┌─ TEXTE PROPOSÉ
L’hydroponie consiste à faire pousser des plantes sans terre. Les nutriments naturellement présents dans le sol sont remplacés par une solution nutritive qui, dans un environnement hautement contrôlé, permettra de cultiver des produits sans pesticides ni produits chimiques. Afin de préserver cet « environnement hautement contrôlé », les plantes sont cultivées dans l’installation de production alimentaire hydroponique Ag1054, un système agricole permettant de cultiver des produits toute l’année. Équipée de systèmes d’approvisionnement en eau, d’énergie solaire, de chauffage et de protection contre les rigueurs du climat subarctique, l’installation permet de cultiver des produits dans des conditions environnementales difficiles.
Le projet Ag1054 consiste également à cerner les expériences et les défis que vivent les populations éloignées, ainsi qu’à en faire rapport, afin que les collectivités et les autres organismes de recherche qui souhaiteraient exploiter une installation semblable en soient mieux informés. Il s’agit donc d’un projet exhaustif visant à mettre le système à l’essai, à prendre des notes et à diffuser les résultats auprès des collectivités. L’installation Ag1054 permet actuellement de cultiver une grande variété de légumes-feuilles et d’herbes, tels que la coriandre, l’aneth et la laitue, entre autres. La plupart des produits qui y sont cultivés sont récoltés, puis expédiés à des entreprises de la région, à des marchés fermiers et aux collectivités locales, alors que le reste est racheté par la SRLK. En effet, bien qu’elle soit exploitée à la SRLK, l’installation Ag1054 est gérée séparément par des membres des collectivités embauchés par les responsables du projet.
└─
┌─ EXTRAIT DES DONNÉES
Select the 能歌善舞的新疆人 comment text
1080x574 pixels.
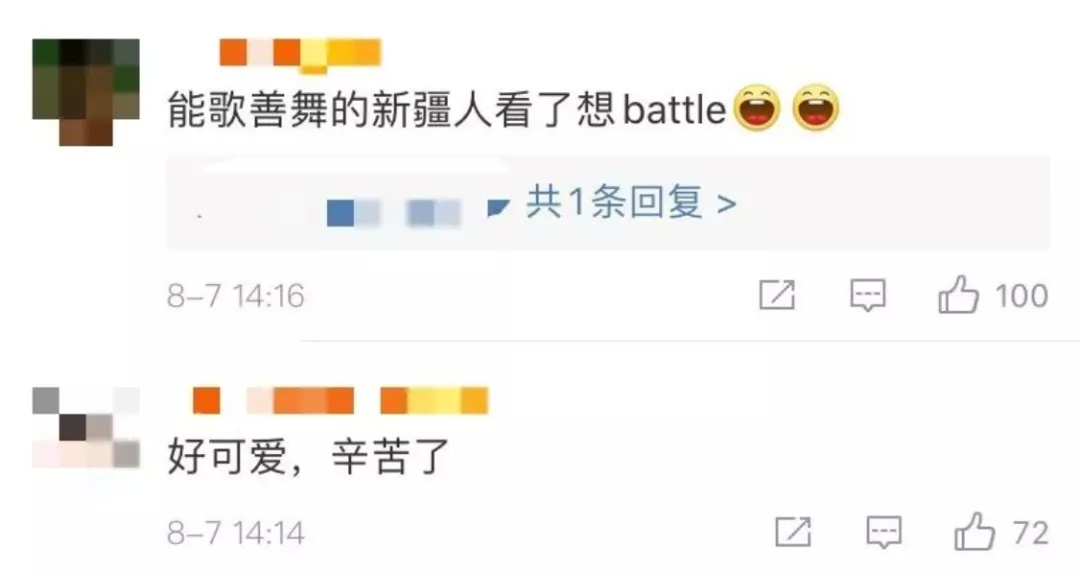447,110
└─
┌─ EXTRAIT DES DONNÉES
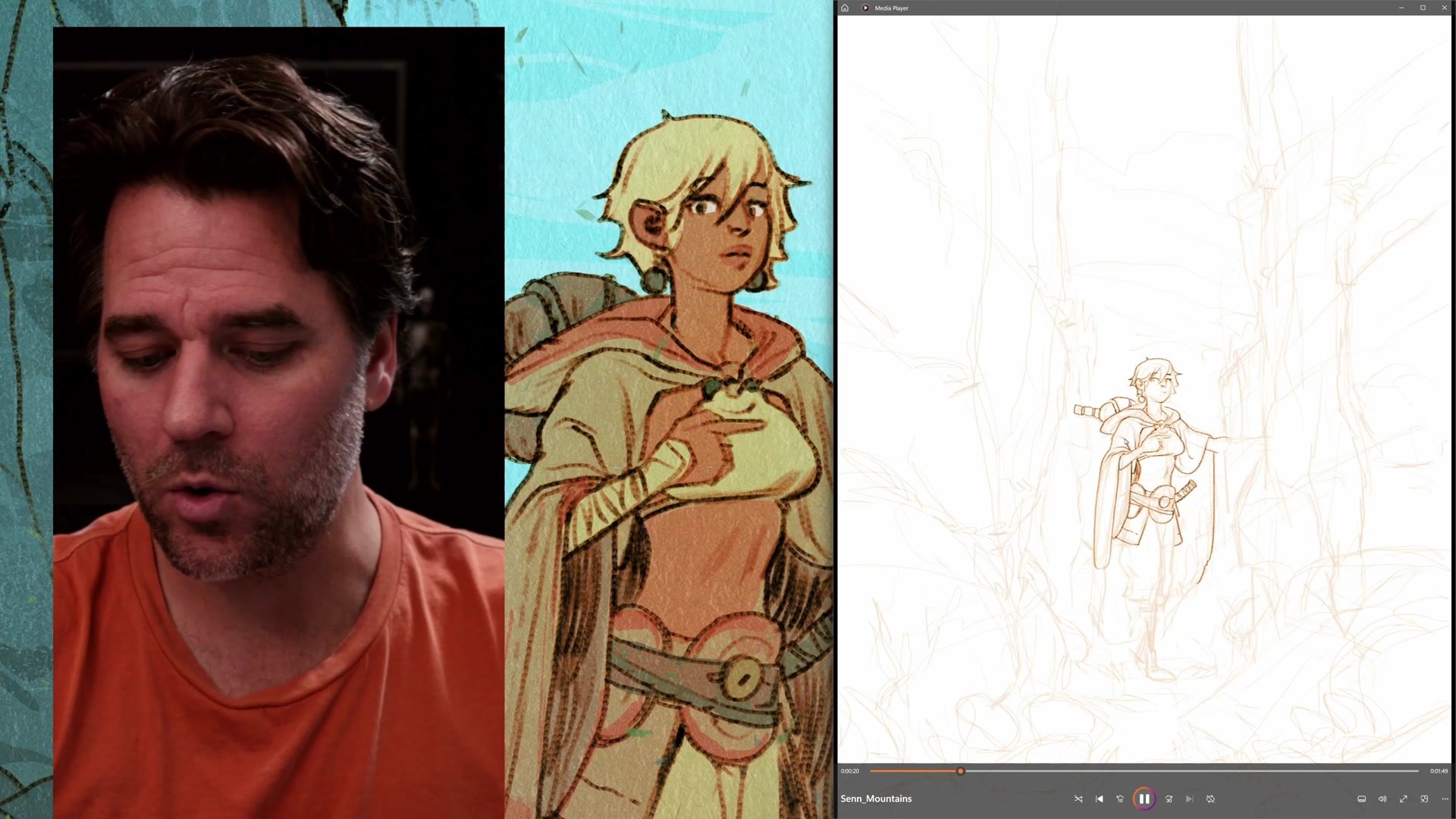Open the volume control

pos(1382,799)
└─
◆ **CONSIGNES**:
1/ Traduisez en anglais cette phrase du texte sur l'hydroponie : « L’installation Ag1054 permet actuellement de cultiver une grande variété de légumes-feuilles et d’herbes, tels que la coriandre, l’aneth et la laitue, entre autres. »
2/ Rédigez la suite du texte sur l'hydroponie, en reprenant après sa dernière phrase.
Les lignes ci-dessus ne sont pas utiles pour ce travail.

◆ **CORRIGÉ**:
1/ The Ag1054 facility currently makes it possible to grow a wide variety of leafy greens and herbs, such as cilantro, dill and lettuce, among others.

2/
En outre, presque en même temps que l’on acquerrait le projet Ag1054 en 2020, on installait à la SRLK 128 panneaux solaires qui, utilisés parallèlement à un banc de batteries au plomb-acide, allaient permettre à l’installation Ag1054 de fonctionner à l’énergie solaire. Étonnamment, ces panneaux solaires n’ont besoin que du sixième de la quantité de diesel que la station utilisait antérieurement pour fonctionner. Ensemble, les panneaux solaires et le projet Ag1054 se sont traduits par une réduction des émissions et de l’empreinte environnementale à la SRLK, en plus de favoriser un accès continu à des produits frais.
« Ici, sur ces terres, nous ne sommes que des invités. Nous sommes reconnaissants de faire partie de cette collectivité et d’avoir la possibilité de travailler dans cet environnement. La réalisation d’opérations durables s’inscrit donc dans le cadre de nos principes de fonctionnement et prêche par l’exemple quant à la manière dont nous pouvons nous attaquer aux problèmes. » – Kristina Penn
Afin de perpétuer l’héritage du projet Ag1054, l’Institut arctique de l’Amérique du Nord a également amorcé une étude à la SRLK visant à déterminer la faisabilité de l’élimination du diesel et de l’ajout d’un réservoir de stockage d’hydrogène au système d’énergie solaire – une solution de rechange innovatrice qui a d’ailleurs séduit des chercheurs et des chercheuses universitaires à l’échelle du Canada, des États-Unis et du Royaume-Uni. Le plus important, c’est que le projet Ag1054 est une excellente démonstration du leadership nécessaire pour promouvoir l’utilisation de l’énergie renouvelable dans le Nord, et qu’il témoigne des avantages que représente la réalisation d’opérations durables pour la station et les collectivités avoisinantes.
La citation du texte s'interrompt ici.